DEPOSITS continue to remain at record highs, with €134 billion saved to the end of August 2021. While many households continue to face the real possibility that Covid-19 and the resulting economic turmoil could still leave them under pressure paying their mortgages and everyday expenses, the amount that people have saved has boomed.

But Central Bank data shows that from mid-April 2021 ‘card spending’ began to rise sharply as consumer sentiment improved and restrictions were eased. The most recent Central Bank quarterly report anticipates the economic recovery to continue into 2022 and beyond with domestic modified demand forecast to grow by 7.1% this year and 4.1 per cent in 2023 driven primarily by consumer consumption due to continuing pent up demand.

The Government and many economists are hoping that this trend will continue, with people spending some of their record levels of savings. But the Government may well have to incentivise people to part with their cash because, according to a recent “Taxpayer Sentiment Survey” of 1200 people, saving even more appears to be the primary goal for 2022.

Experts at say that the fact that so many people either want to save more (25%) or watch what they spend to a greater extent (31%) could come as a big worry to the Government and economists, as most suggest that we’re already saving too much.

The results of the survey were really mixed – while 7 in 10 people said that they had made changes to their financial behaviours since the pandemic began – there was a split between those who are now better at money management and those who are worse.

What is really surprising is that only 11% of those surveyed revealed that they plan to be more proactive in terms of looking for better deals on insurance and in getting their tax back etc.

Barry Cahill, Business Development Director at, said:”It’s a bit disheartening to learn that just one in 10 appears to want to be proactive when it comes to negotiating or sourcing better deals or claiming back money and it seems that unnecessary overspending and not claiming what you are owed have always been something the Irish consumer has grappled with.”

Another interesting fact revealed in the survey is that just one in 10 (11%) says they are focused on earning more money because of the pandemic.
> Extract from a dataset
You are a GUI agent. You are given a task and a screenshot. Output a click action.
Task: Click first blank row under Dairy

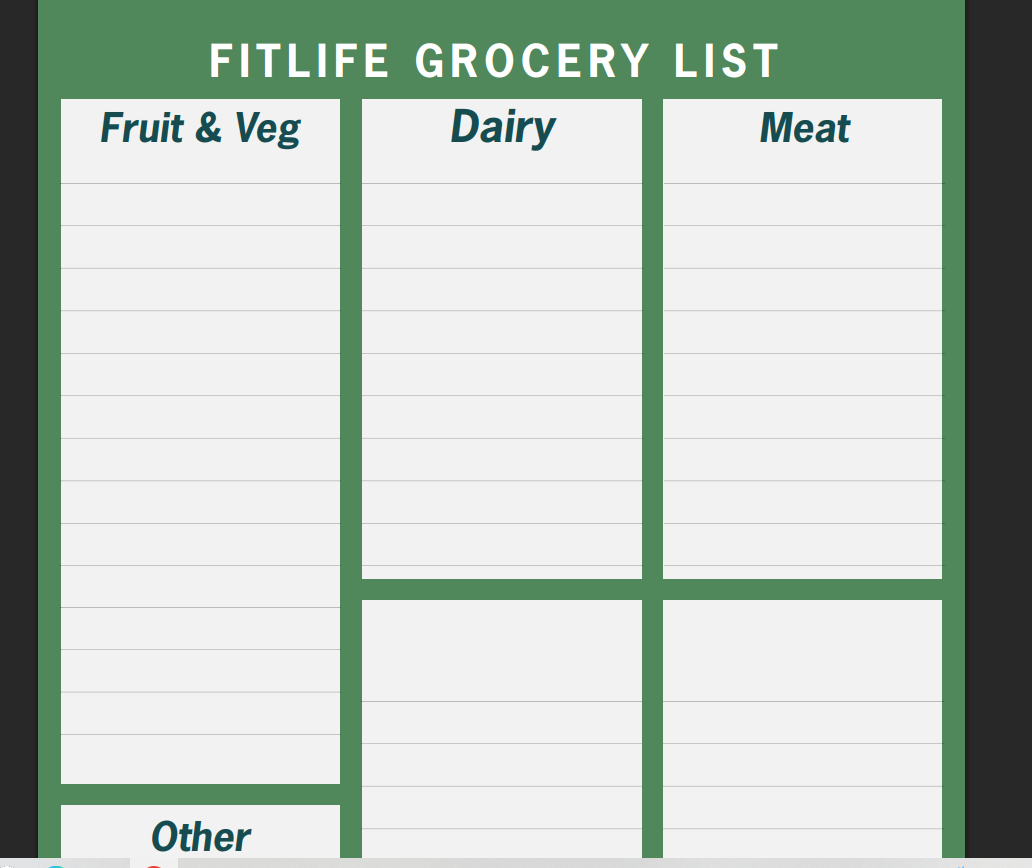coord(502,205)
This seems to indicate that people are more focused on maintaining a better work life balance than they were before.

According to the online Trading Economics Report Ireland’s consumer price inflation rate rose to 5.3% year on year in November of 2021 due to the costs of transportation, prices for vehicles, airfares, the cost of Health, housing, utilities, higher rents and increases in electricity and gas to name a few.

Therefore, with the cost of goods and services increasing at an alarming rate as inflation bites both take home pay and outgoings need to be monitored regularly.

If your income has not changed in a few years, then it’s likely that your standard of living is going backwards. You need to negotiate a pay rise or if time is the issue discuss a more flexible working regime.
Equally you need to become more aware of the significant price differences on various products, for example, change your utility provider, change credit card provider. Research the market for car and house insurance. Don’t take the first quote offered.